The goal of the bill, sponsored by Rep. Patrick McHenry, R-NC, and titled “Liquidity Enhancement for Small Public Companies Act,” is to improve liquidity in small capitalization stocks. As such, it mirrors recent proposals by exchanges operated by Nasdaq OMX Group and NYSE Euronext. 

“My thought process here is to incent small companies to seek our exchanges, to seek the public markets,” McHenry said during a House Financial Services Committee hearing last week. “So the idea is that you have some liquidity support.”

Specifically, the congressman’s bill would “promote the development of market quality incentive programs on registered national securities exchanges in the United States and would prevent a national securities association registered under Section 15A from barring a market maker’s participation in such a program,” according to a summary of the bill.

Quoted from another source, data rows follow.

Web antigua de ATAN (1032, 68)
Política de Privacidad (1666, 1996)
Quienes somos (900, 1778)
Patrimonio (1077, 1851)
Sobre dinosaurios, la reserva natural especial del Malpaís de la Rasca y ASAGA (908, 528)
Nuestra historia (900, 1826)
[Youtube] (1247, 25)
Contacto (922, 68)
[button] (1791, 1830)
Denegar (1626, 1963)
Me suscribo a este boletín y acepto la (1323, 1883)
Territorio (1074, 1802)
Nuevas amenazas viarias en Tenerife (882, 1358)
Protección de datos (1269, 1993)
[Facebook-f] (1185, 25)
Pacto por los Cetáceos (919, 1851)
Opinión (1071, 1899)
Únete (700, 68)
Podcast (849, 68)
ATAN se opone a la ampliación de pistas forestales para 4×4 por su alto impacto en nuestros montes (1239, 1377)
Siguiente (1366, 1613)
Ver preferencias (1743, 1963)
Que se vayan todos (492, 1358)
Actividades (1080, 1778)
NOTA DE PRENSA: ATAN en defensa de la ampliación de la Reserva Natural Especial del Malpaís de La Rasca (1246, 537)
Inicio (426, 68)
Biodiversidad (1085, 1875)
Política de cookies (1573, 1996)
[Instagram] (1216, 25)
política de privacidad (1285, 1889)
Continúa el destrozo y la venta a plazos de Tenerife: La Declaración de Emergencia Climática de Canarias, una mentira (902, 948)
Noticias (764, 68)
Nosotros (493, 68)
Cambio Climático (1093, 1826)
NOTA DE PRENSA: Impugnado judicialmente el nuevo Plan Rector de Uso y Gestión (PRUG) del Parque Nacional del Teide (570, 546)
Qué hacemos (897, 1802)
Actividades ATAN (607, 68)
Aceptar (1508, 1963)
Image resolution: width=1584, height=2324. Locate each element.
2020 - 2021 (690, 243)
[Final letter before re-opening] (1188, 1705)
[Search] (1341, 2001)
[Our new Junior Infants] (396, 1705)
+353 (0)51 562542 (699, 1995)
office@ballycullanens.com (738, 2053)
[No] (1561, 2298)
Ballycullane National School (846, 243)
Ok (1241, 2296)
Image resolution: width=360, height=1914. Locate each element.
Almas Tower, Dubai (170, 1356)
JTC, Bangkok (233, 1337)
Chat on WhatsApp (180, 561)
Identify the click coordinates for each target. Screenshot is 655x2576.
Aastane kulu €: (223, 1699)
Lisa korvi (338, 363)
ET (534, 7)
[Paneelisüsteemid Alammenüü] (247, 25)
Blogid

FINRA is a “national securities association.”

McHenry has written his bill in draft form and is expected to formally propose it in the “near future,” according to a spokesperson.

The congressman is best known on Wall Street as the architect of the “crowdfunding” section of the recently enacted “Jumpstart Our Business Startups,” or JOBS, Act. Crowdfunding will let small businesses raise capital outside the securities industry by aggregating small investments from multiple investors.

McHenry distributed details of his ‘liquidity enhancement’ bill last week  to members of the Financial Services Committee, as well as industry executives. The reception from exchanges and market makers was positive.

“In Europe, this is the rule, not the exception,” NYSE Euronext chief executive officer Duncan Niederauer, told McHenry during the congressional hearing last week. “We hope your legislation will allow us to revisit old rules that don’t allow companies to pay for market making.”

McHenry’s bill could put pressure on the Securities and Exchange Commission to approve the proposals by Nasdaq and NYSE Arca, which look to permit issuers of smaller, less liquid ETPs to pay market makers to support their securities.

The practice is currently illegal and the two proposals are getting some pushback from industry players and the American public. FINRA banned payments by issuers to market makers in 1997. The concern at the time was that the payments could incent market makers to manipulate their quotes in order to generate trading in the security.

The current Nasdaq and NYSE Arca proposals attempt to avoid those concerns by focusing on ETPs, which are generally index-based products. Because they represent multiple securities, their prices would be harder to manipulate, the exchanges contend.

Public response to the exchange proposals has been mixed. Market making giant Knight Capital Group supports the Nasdaq proposal as do a few academics. The Investment Company Institute, which represents ETP issuers, told the SEC it likes the idea, but wants it to be tested in a pilot program.

Several other commenters told the SEC it was a bad idea. Even one of the ETP issuers has its doubts. Despite disclosures Nasdaq intends to make regarding the identities of the market makers and the payments they receive, Gus Sauter, Vanguard’s chief investment officer told the SEC:

“It is not clear whether these safeguards will be sufficient to overcome the presumption…that issuer payments to market makers have the potential to distort the market and create conflicts of interests that corrupt the ‘integrity of the marketplace.’”

McHenry’s proposal comes at a time when many in Washington and the securities industry are wringing their hands over the decline of publicly traded companies in the U.S. From 1997 to 2009, the number of listed companies dropped from 8,200 to 4,400. The JOBS Act is intended to make it easier for so-called “emerging growth companies” to go public. The McHenry proposal could help them find the liquidity their stocks need to appeal to investors.